▸ **Consignes**:
1. Recopiez à l'identique le passage de l'extrait sur la règle de la moyenne qui s'ouvre sur les mots « Alors que la » et se termine par « de sa doctrine. ».
2. Relevez toutes les années citées dans l'extrait sur la règle de la moyenne.
3. Selon l'extrait sur la règle de la moyenne, dans quelle loi cette règle figure-t-elle ?

▸ **Extrait**:
────────────────────

Alors que la règle dite de la moyenne figure en des termes on ne peut plus clairs au sein de la loi de finances pour 2017, l’administration fiscale vient d’en restreindre considérablement la portée à l’occasion de la publication de sa doctrine.

L’administration fiscale dispose-t-elle d’un tel pouvoir ? Certainement pas, comme vous aurez pu le deviner sur la base de nos précédents bulletins (consultables ici et ici).

LA POSITION DE L'ADMINISTRATION FISCALE

L’ajout d’une condition non-prévue par la loi

La règle de la moyenne est prévue dans la loi de finances pour 2017 en ces termes : « (les dépenses de travaux) sont retenues, pour la détermination du revenu net foncier imposable de l'année 2019, à hauteur de la moyenne des montants respectivement supportés au titre de ces mêmes dépenses en 2018 et en 2019 ».

La doctrine fiscale commentant ces dispositions les paraphrase globalement avant de préciser que « La prise en compte des dépenses de travaux supportées en 2018 sur un bien locatif pour la détermination du revenu net foncier imposable de l’année 2019 au titre de la règle de la moyenne est conditionnée à l’affectation de ce bien en 2019 à la location dans la catégorie des revenus fonciers. A défaut, en l’absence de revenu net foncier imposable au titre de 2019 pour ce bien, la règle de la moyenne ne trouve pas à s’appliquer en 2019. ».

Si la nécessaire affectation du bien à la location nue est une condition nécessaire ne soulevant aucun débat, assimiler cette notion d’affectation à une mise en location effective, et fiscalement positive de surcroît, consiste en revanche à ajouter une condition non-prévue par la loi fiscale.

────────────────────

▸ **Données fournies**:
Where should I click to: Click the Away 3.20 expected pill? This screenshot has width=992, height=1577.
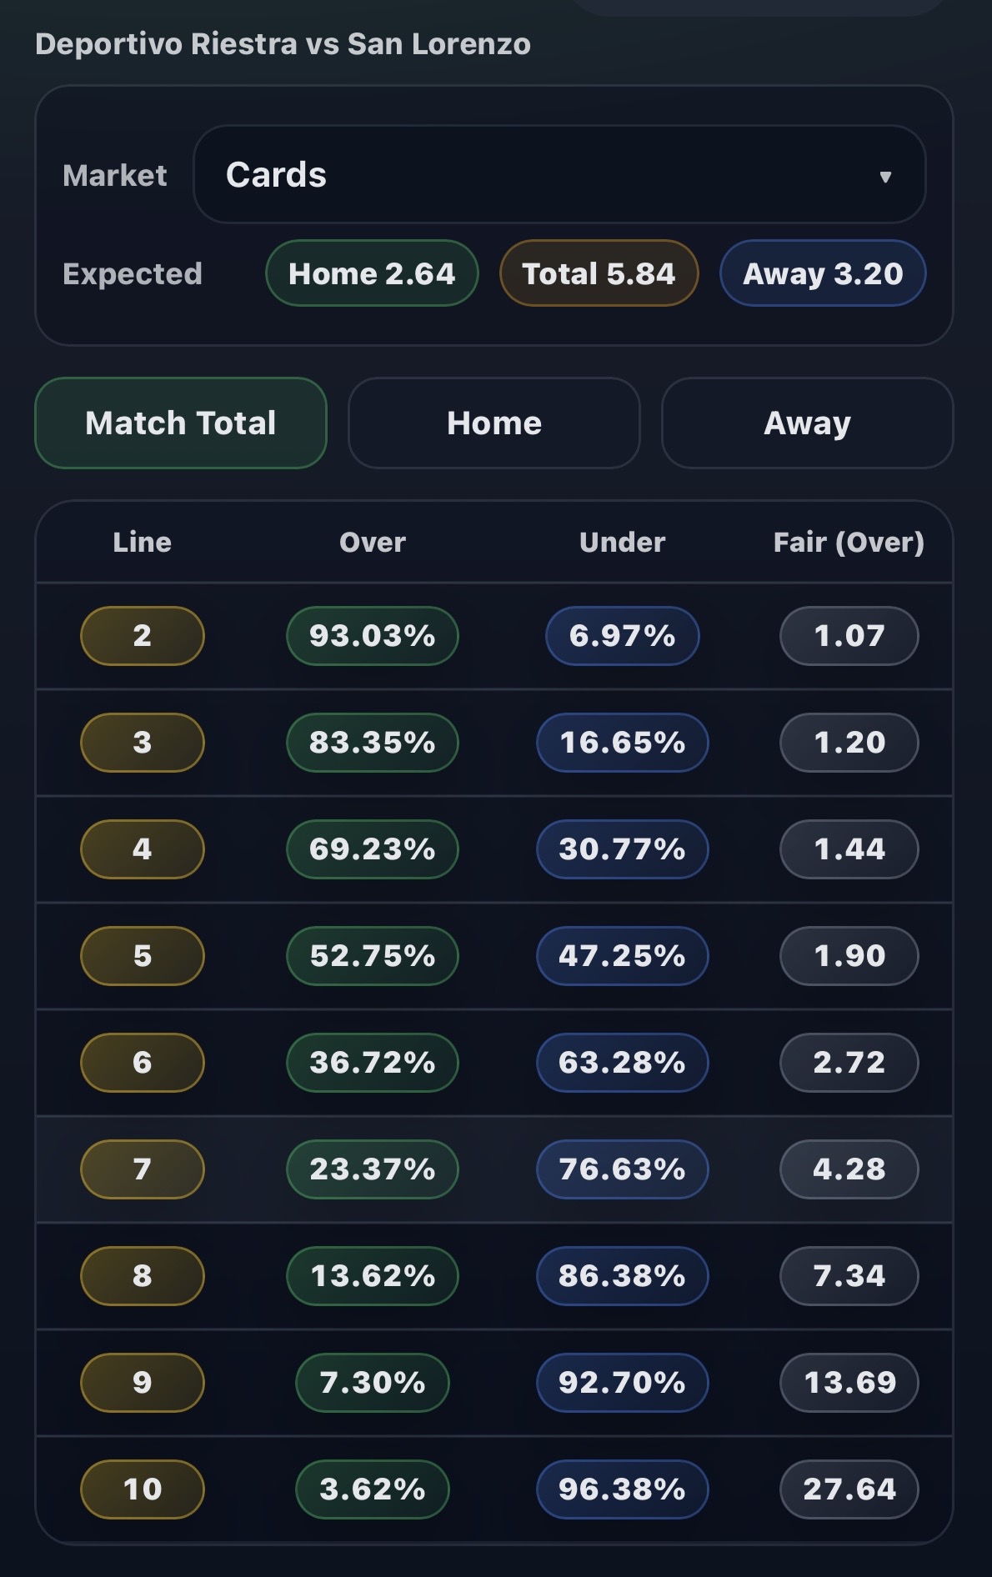[x=823, y=273]
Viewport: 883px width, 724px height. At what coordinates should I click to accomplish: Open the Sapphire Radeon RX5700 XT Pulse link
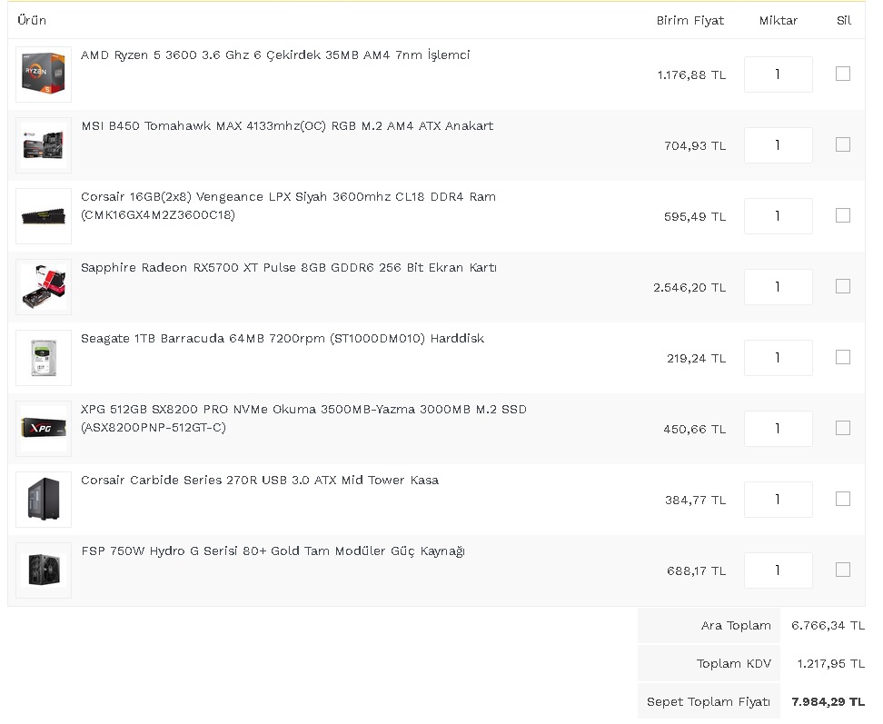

────────────────────

▸ **Réponses aux consignes**:
1.
Alors que la règle dite de la moyenne figure en des termes on ne peut plus clairs au sein de la loi de finances pour 2017, l’administration fiscale vient d’en restreindre considérablement la portée à l’occasion de la publication de sa doctrine.

2. 2017, 2018, 2019

3. Dans la loi de finances pour 2017.